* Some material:
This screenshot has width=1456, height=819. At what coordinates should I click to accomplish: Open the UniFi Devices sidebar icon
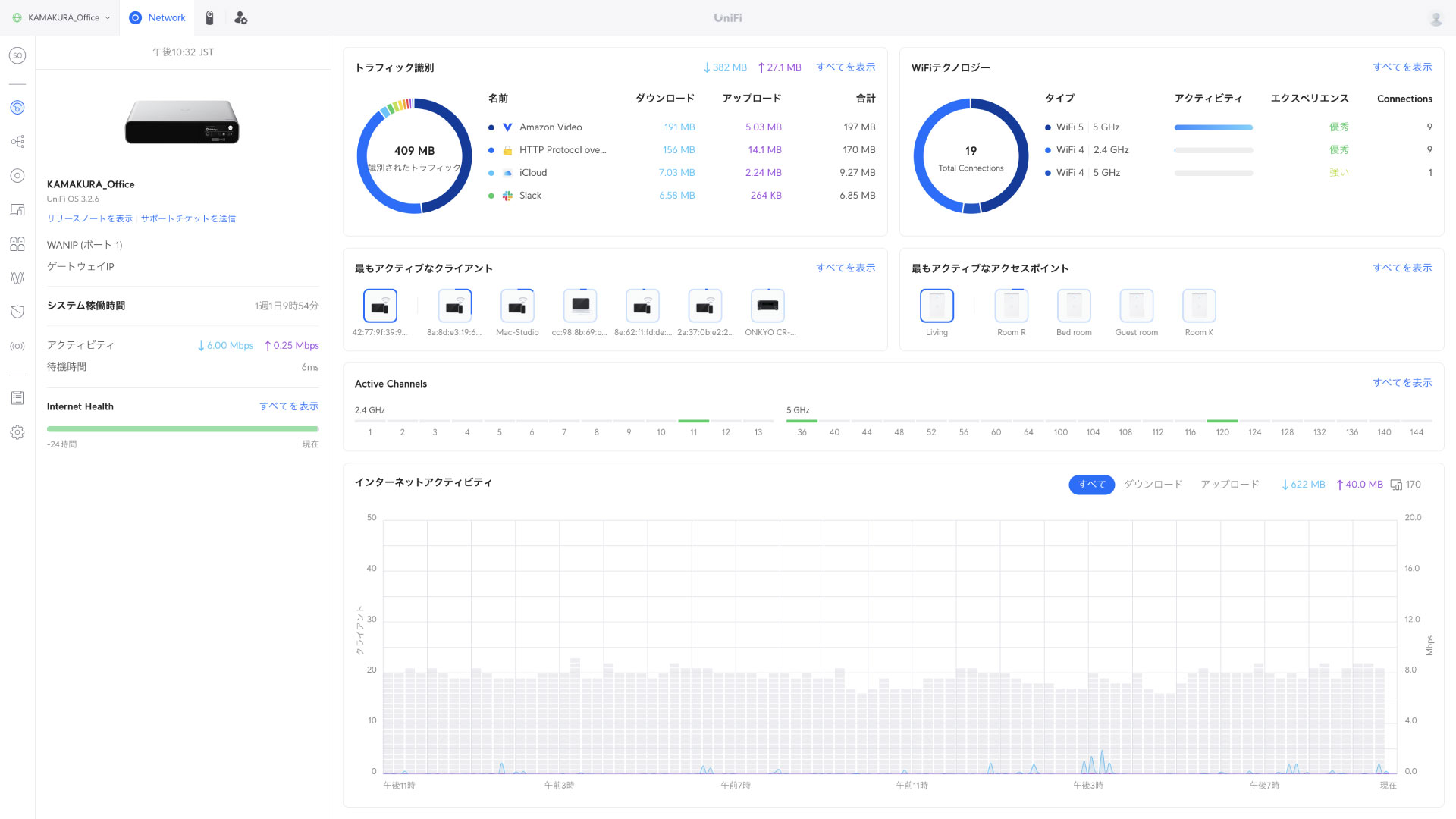(x=17, y=175)
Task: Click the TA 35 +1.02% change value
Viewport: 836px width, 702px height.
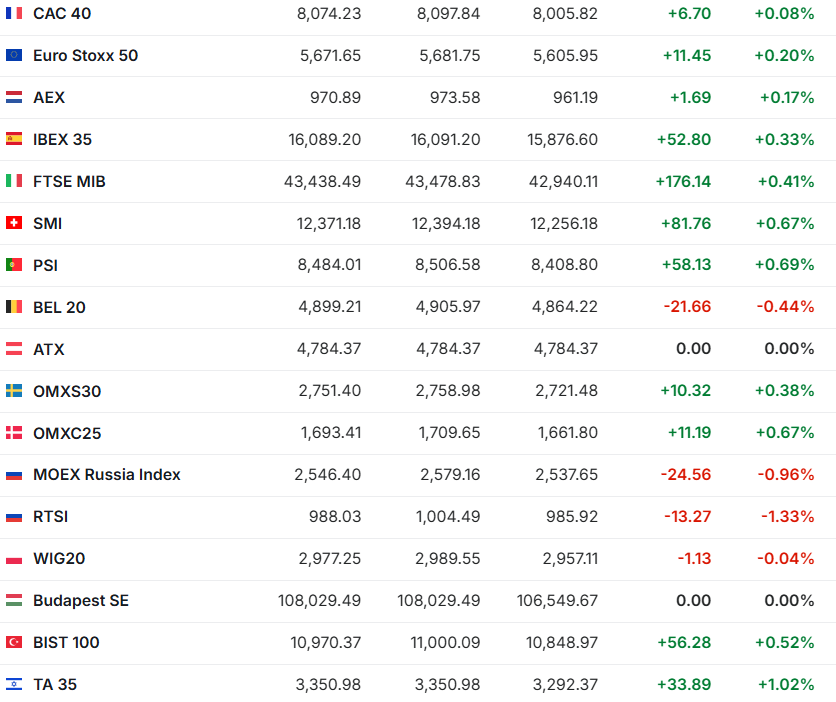Action: pos(784,685)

* The task: Rewrite each line of the material as a numbered list, skipping blank lines and leaving out the pictures.

* Output of the task:
1. This screenshot has width=1456, height=819. At what coordinates should I click to accomplish: Open the UniFi Devices sidebar icon
2. (x=17, y=175)
3. Task: Click the TA 35 +1.02% change value
4. Viewport: 836px width, 702px height.
5. Action: pos(784,685)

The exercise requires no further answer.